» **TEXT EXTRACT**
* start *

FAQ

Best way to create own version of StandardTokenizer ?

Paul Taylor
Sep 4, 2009 at 3:19 pm
I submitted this https://issues.apache.org/jira/browse/LUCENE-1787 patch
to StandardTokenizerImpl, understandably it hasn't been incoroprated
into Lucene (yet) but I need it for the project Im working on. So would
you recommend keeping the same class name, and just putting in the
classpath before the lucene.jar, or creating a new Tokenizer,Impl and
Jflex file in my own projects package space.

Also, the StandardTokenizerImpl.jflex file states it should be compiled
with Java 1.4 not a later JDK, is this just for backwards compatability
? Because the indexes will be built afresh with this project would I
actually get a better results if I used a later JVM, the project has to
deal with indexing text which can be in any language and I'm hoping
using the latest JVM may solve some mapping problems with Japanese,
Hebrew and Korean that I don't really understand. Also our build process
uses Maven (not ant) and code is built using source 1.6 so its going to
be a pain to configure Maven to deal with this class differently.

* end *

» **INFORMATION SHOWN**
* start *

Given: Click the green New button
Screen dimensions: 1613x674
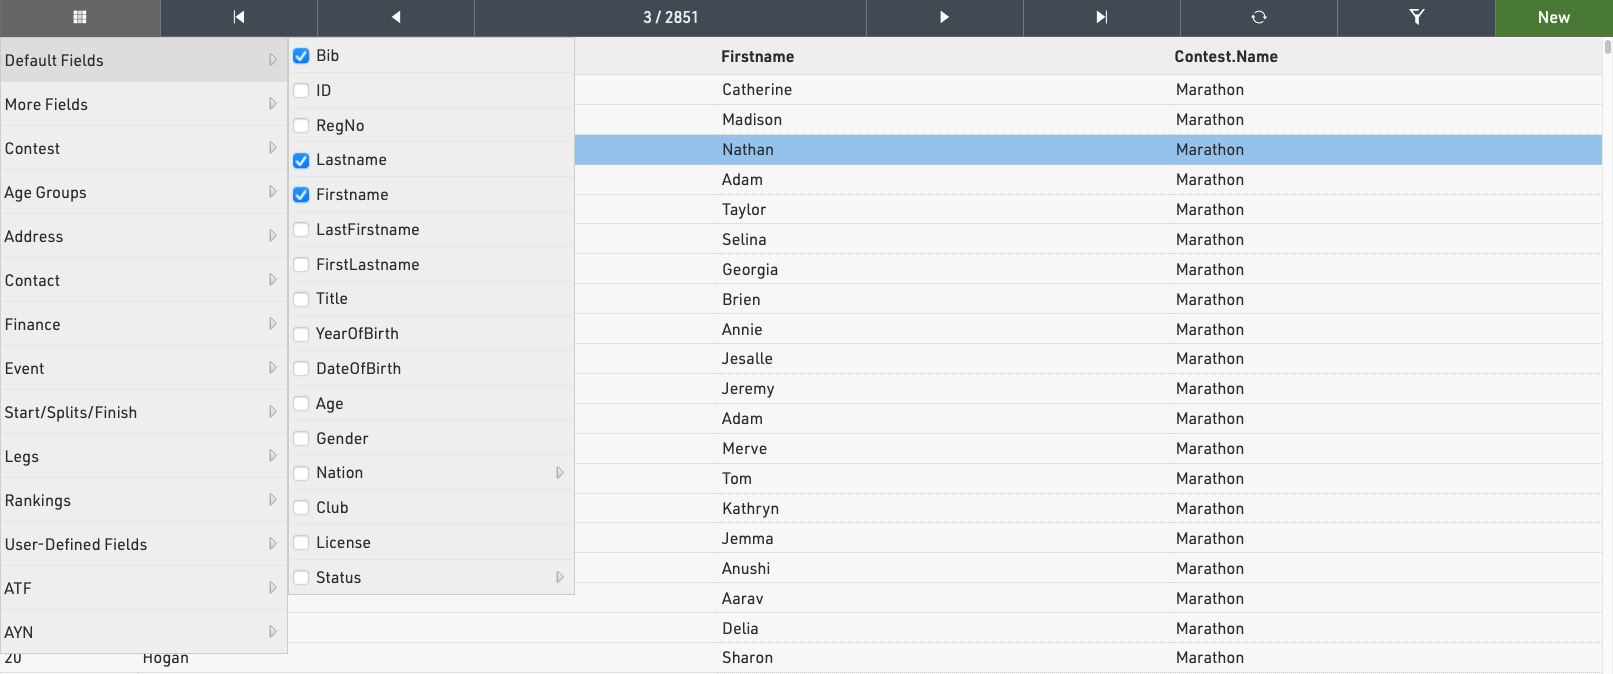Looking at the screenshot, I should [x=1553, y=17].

* end *
* start *

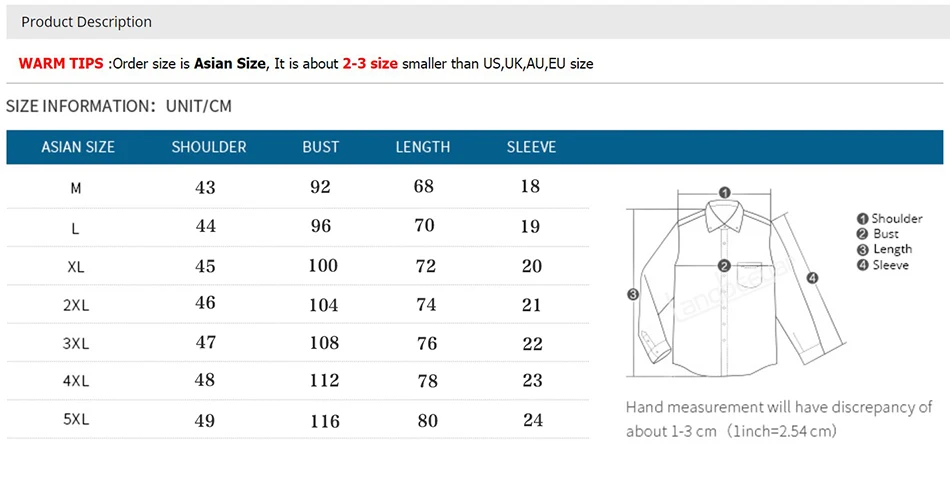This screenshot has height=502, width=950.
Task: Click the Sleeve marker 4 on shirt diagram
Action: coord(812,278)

* end *
* start *

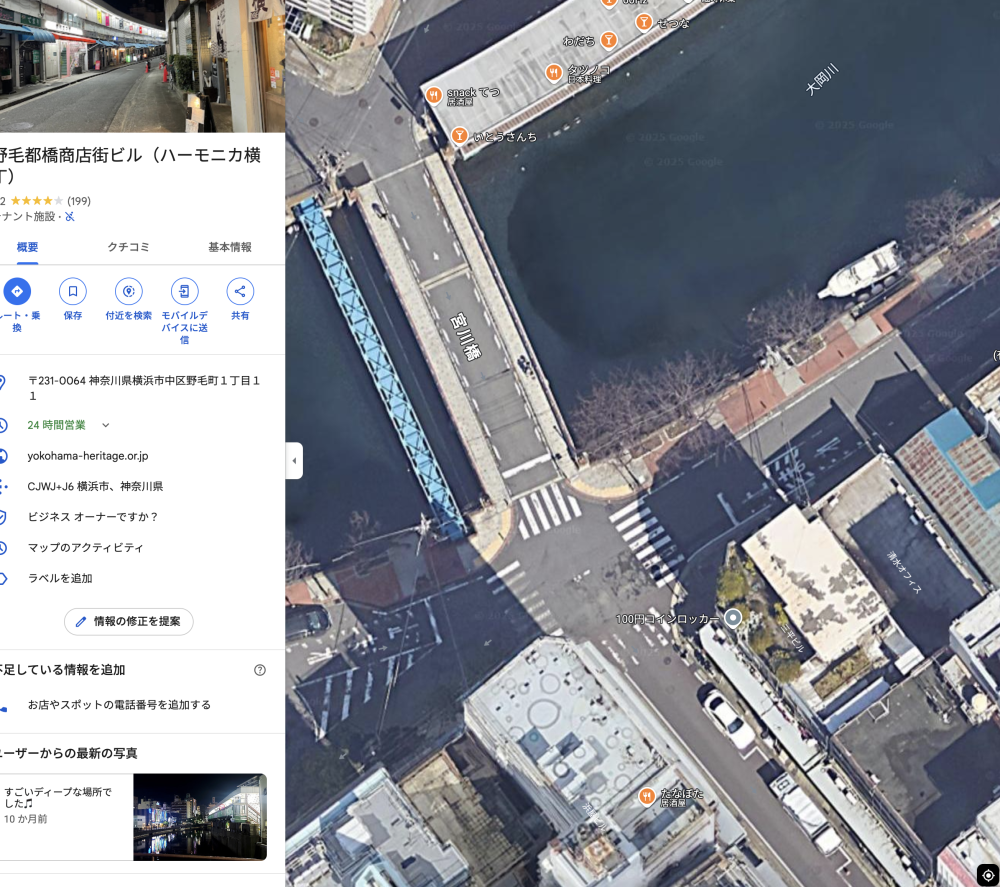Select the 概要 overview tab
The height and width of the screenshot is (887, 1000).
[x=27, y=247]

* end *

Can you continue the forum post about making a custom version of Lucene's StandardTokenizer, picking up right after its last sentence?

thanks Paul


---------------------------------------------------------------------
To unsubscribe, e-mail: java-user-unsubscribe@lucene.apache.org
For additional commands, e-mail: java-user-help@lucene.apache.org
reply

Search Discussions

9 responses

  • Robert Muir at Sep 4, 2009 at 4:03 pm

    On Fri, Sep 4, 2009 at 11:18 AM, Paul Taylorwrote:
    I submitted this https://issues.apache.org/jira/browse/LUCENE-1787 patch to
    StandardTokenizerImpl, understandably it hasn't been incoroprated into
    Lucene (yet) but I need it for the project Im working on. So would you
    recommend keeping the same class name, and just putting in the classpath
    before the lucene.jar, or creating a new Tokenizer,Impl and Jflex file in my
    own projects package space.
    i would recommend creating one in your own package space.
    Also, the StandardTokenizerImpl.jflex file states it should be compiled with
    Java 1.4 not a later JDK, is this just for backwards compatability ? Because
    the indexes will be built afresh with this project  would I actually get a
    better results if I used a later JVM, the project has to deal with indexing
    text  which can be in any language and I'm hoping using the latest JVM may
    solve some mapping problems with Japanese, Hebrew and Korean that I don't
    really understand.
    i do not think you will really get better results, but it depends what
    your issue is (can you elaborate?)
    upgrading from 1.4 -> 1.6 will bump your unicode version from 3 to 4.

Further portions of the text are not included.